It's difficult to rant in London, while the sky is so blue and the sun is shining (albeit feebly) and where everyone is outwardly stoic, civilized and "stiff-upper-lipped", but here's a short one.
When I plan my photo expeditions, I thoroughly research my itineraries and discuss them with the local agents to ensure they are feasible, interesting and exciting. The feedback from these agents is invaluable, and I insist that they give me their honest feedback and their own ideas (the more off the wall the better), since cookie-cutter itineraries are not what I get excited about.
After circulating the itinerary to people on my mailing list, and filling most -if not all- of the spaces in the expedition, I then post the photo expedition's details on my website, without the detailed itinerary. In time, I get additional expressions of interest to join the expedition and requests for the full itinerary.
The itinerary is promptly emailed to them, and then....silence. No feedback, no replies, no reactions.
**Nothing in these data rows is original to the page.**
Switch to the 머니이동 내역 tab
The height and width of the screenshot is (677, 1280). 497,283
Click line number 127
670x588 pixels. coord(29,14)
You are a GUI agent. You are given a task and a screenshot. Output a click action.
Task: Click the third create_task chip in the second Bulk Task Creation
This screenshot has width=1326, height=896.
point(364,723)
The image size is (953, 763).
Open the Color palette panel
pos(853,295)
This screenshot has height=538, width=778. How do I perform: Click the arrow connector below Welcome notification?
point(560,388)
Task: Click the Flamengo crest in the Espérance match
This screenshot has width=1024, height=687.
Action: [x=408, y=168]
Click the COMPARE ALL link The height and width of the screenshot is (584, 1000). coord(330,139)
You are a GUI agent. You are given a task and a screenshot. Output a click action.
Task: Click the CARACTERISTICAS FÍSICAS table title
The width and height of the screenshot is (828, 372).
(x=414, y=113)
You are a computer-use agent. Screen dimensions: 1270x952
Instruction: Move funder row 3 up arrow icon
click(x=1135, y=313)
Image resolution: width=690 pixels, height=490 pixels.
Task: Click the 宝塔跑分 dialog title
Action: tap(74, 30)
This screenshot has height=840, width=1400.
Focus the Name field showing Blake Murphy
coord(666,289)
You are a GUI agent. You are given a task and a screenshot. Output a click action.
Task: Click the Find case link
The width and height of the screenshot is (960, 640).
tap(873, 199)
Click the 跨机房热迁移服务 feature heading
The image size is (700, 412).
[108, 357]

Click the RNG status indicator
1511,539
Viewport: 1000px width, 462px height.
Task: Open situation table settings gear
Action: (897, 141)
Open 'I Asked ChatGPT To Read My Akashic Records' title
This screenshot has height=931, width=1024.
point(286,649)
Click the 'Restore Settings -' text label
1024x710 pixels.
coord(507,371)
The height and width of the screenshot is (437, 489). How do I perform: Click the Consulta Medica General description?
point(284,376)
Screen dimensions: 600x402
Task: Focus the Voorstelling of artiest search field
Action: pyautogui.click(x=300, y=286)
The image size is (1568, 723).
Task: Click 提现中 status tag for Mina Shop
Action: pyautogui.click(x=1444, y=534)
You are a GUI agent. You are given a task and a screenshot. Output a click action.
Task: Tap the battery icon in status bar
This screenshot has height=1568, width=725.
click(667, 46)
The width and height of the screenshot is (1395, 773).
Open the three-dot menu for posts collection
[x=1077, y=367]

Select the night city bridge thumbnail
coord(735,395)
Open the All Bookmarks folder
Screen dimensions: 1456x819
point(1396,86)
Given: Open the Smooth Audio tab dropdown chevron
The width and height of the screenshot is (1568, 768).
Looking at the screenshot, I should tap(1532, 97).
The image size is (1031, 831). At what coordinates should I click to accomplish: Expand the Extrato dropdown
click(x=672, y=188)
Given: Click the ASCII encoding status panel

By the way, the cost of the expedition is made public...the only added information they need is the day to day itinerary
Now, I realize that people change their minds, may not like the itinerary, they may find it too strenuous, they may find it too easy...a myriad of very valid reasons....that is not the issue. The issue is that these people seem to think that it's appropriate to email me a request for an itinerary, claiming to be a "world pilgrim", a "seasoned traveler", a "keen student of Asia"...and so on, but don't seem to understand that they should -out of civility- advise me that they are no longer interested. No, this behavior is both inappropriate and rude.
Is it an "itinerary grab"? Possibly...but why not grab the itinerary and email me saying that they changed their minds. Even if they're thieves they can be polite and courteous....that may even keep them in my good books. Heck, I might even send them future itineraries. Incidentally, if it's an itinerary 'grab'...good luck on getting the same price from the travel agents.
Quoting George Bush: "There's an old saying in Tennessee — I know it's in Texas, probably in Tennessee — that says, fool me once, shame on — shame on you. Fool me — you can't get fooled again."